Real-Time Personalized Recommendation System

简介: A real-time system is a system that processes input data within milliseconds so that the processed data is available almost immediately for feedback.

User_Profile_Based_Real_Time_Asynchronous_Video_Recommendation_System

Introduction

A real-time system is a system that processes input data within milliseconds so that the processed data is available almost immediately for feedback. Real-timeliness in the video recommendation system is mainly reflected in three layers:

  • Real-Time Construction of Short-Term Interest Models in the User's Profile: After a user finishes a video, the video content will influence the user's short-term interest model for a few seconds. The recommended video reflects this embodied influence.
  • Real-Time Changes of Candidate Sets: In this recommendation system, the definition of the candidate sets is the recommendation of different types of video libraries for the user. A user cannot view all the candidate sets but can view only a part of the candidate set after the matching algorithm processes the candidate sets. The update interval of the candidate set directly affects the real-timeliness of videos that the user can see. Several candidate sets exist, each tailored for different scenarios. For example, by combining the latest candidate set and the most popular candidate set in the past N hours, we can achieve a recommendation effect similar to that of toutiao.com. The generation of new content candidate sets is in real time, while the popular video candidate set in the past N hours may be updated every several minutes. As another example, synergy can achieve the recommendation of related videos, which can further shortlist the user-favorite content from popular candidate sets that attract the common interest of users.
  • Real-Time Presentation of Recommendation Performance Metrics: After the product is online, key metrics such as the click conversion rate can be updated once every several minutes. The recommendation system has a special feature in which the performance is not measured by subjective opinions but by specific metrics, such as the click conversion rate.

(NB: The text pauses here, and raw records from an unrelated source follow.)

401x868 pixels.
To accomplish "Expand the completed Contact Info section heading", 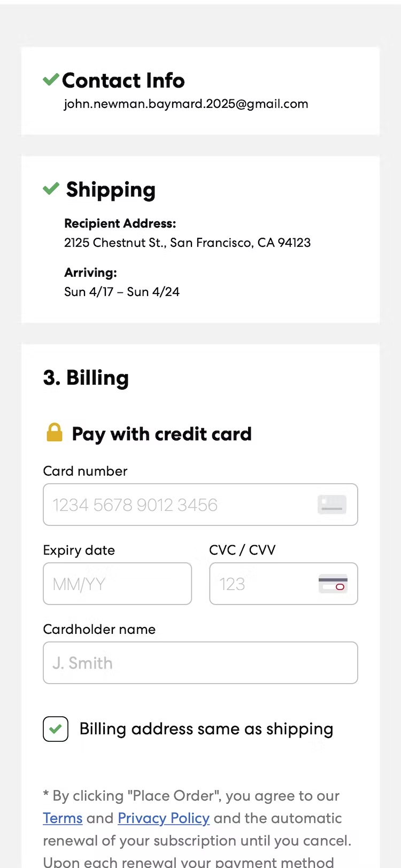I will (x=124, y=81).
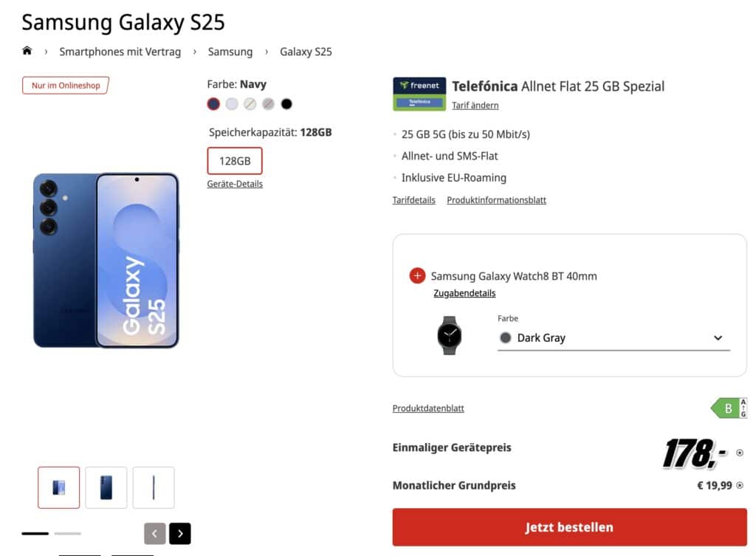The height and width of the screenshot is (556, 756).
Task: Click info icon next to € 19,99 monthly price
Action: tap(740, 485)
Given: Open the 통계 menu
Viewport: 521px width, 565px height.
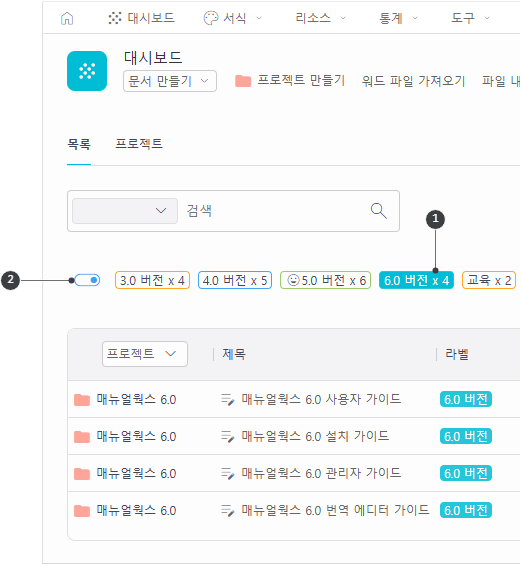Looking at the screenshot, I should pos(398,18).
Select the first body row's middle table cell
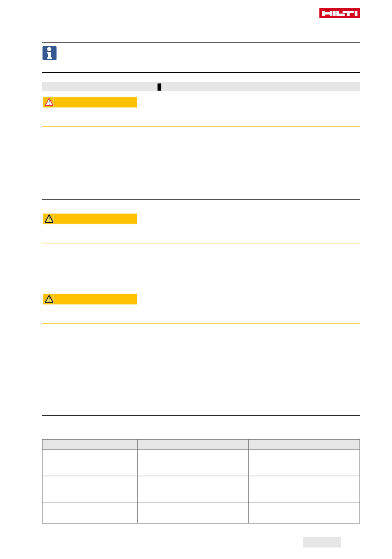This screenshot has height=559, width=392. pyautogui.click(x=193, y=463)
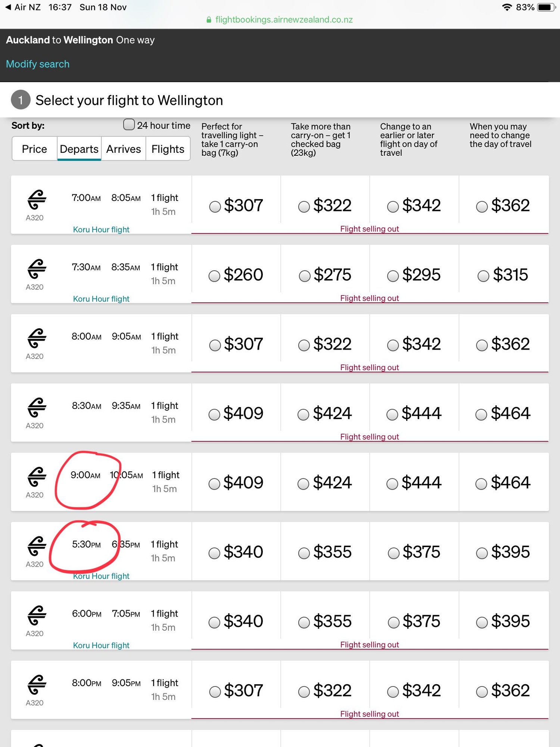Image resolution: width=560 pixels, height=747 pixels.
Task: Tap the Wi-Fi icon in status bar
Action: coord(507,7)
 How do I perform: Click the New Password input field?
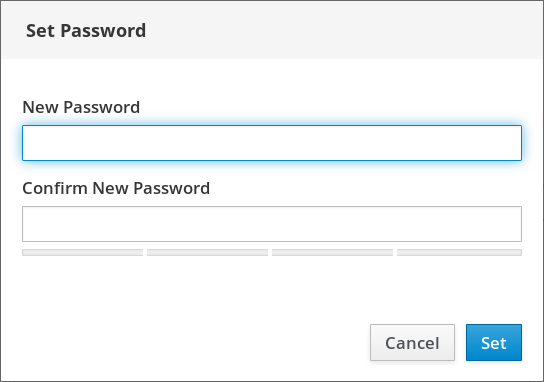click(x=272, y=143)
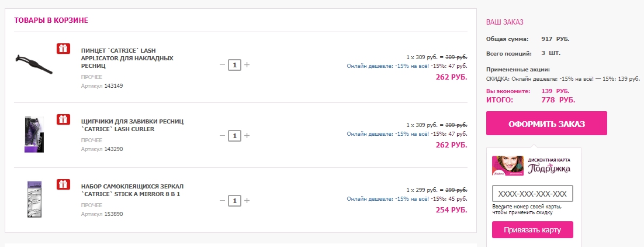Click quantity field for Stick a Mirror set
Image resolution: width=644 pixels, height=247 pixels.
point(234,201)
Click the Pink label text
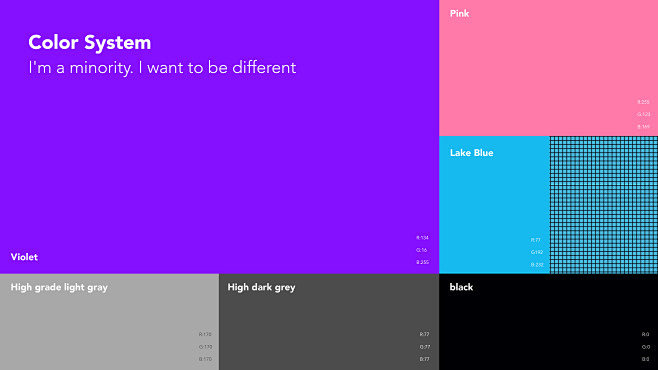658x370 pixels. pyautogui.click(x=460, y=13)
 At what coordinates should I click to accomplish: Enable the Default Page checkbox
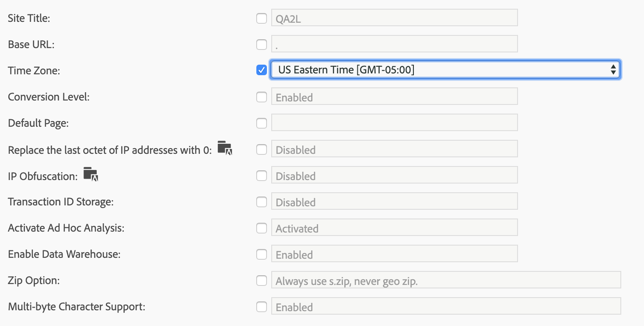tap(262, 123)
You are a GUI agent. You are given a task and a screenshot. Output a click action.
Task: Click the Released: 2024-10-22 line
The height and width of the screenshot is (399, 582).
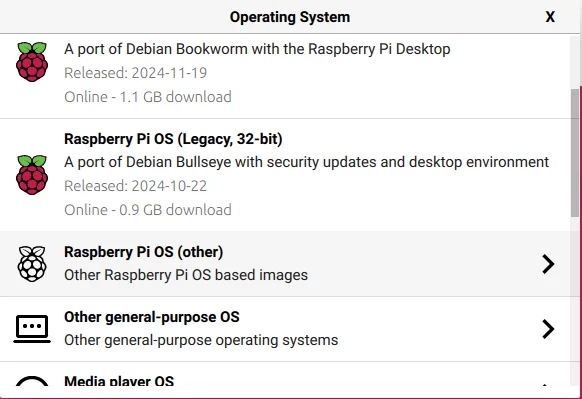[135, 186]
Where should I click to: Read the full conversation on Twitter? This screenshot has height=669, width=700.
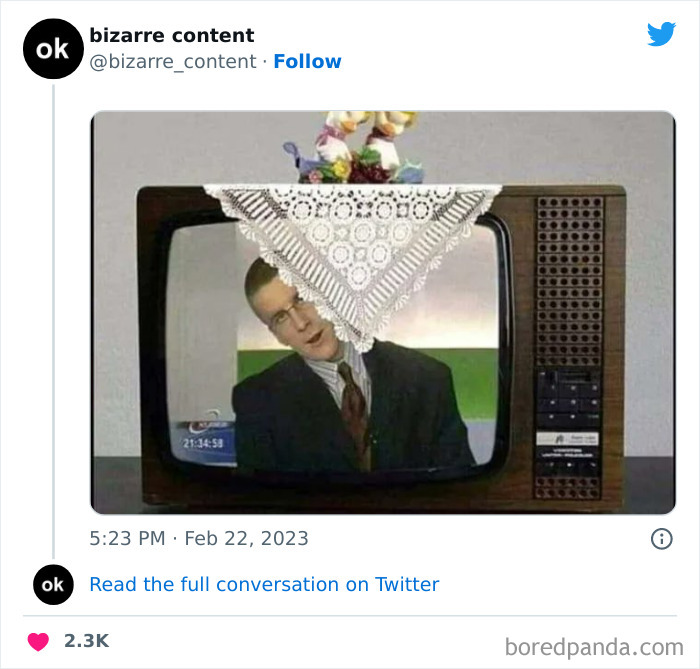pos(264,584)
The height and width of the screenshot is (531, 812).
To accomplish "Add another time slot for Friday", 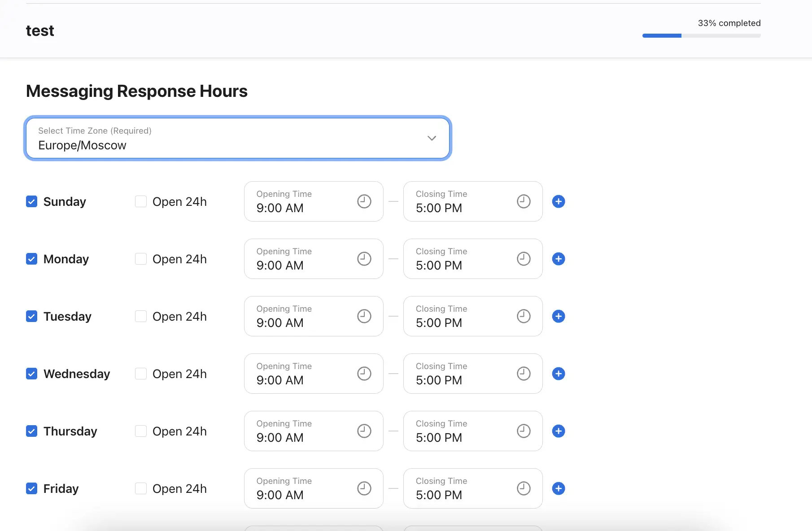I will [558, 488].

User Profiles and Video Profiles

Reflection of user profiles in the interest model is a common occurrence. By building users' long-term and short-term interest models, businesses can satisfy users' interests and demands. There are various ways to provide recommendations, such as synergy and a variety of small tricks. However, user profile-based and video profile-based recommendations are difficult in the initial phase. In the long run, these user profiles can promote the team's understanding of users' video consumption habits and support businesses other than recommendations.

Asynchronous

A user's refresh actions triggers the recommendation calculation. Once refreshed, the user information is sent to Kafka asynchronously, and the Spark Streaming program will analyze the data and match candidate sets with users. The user's private queue in Redis receives the calculation result. The interface service is only responsible for getting the recommendation data and sending the user refresh actions. The private queue of a new user or a user who has not accessed the service in a long time may have expired. In this case, the asynchronous operation will cause problems. Once the front-end interface discovers this issue, it will perform one of the following actions to resolve the problem:

  • Sends a special message (the backend connects to a Storm cluster) and then holds the session, waiting for the asynchronous calculation result.
  • Obtains the user interest tags and tries to determine the synergy according to certain rules. Then it searches for the data in ES, populates the data onto the private queue, and quickly provides the result (the solution we are adopting).

Asynchronous calculation covers most of the calculations, except for new users.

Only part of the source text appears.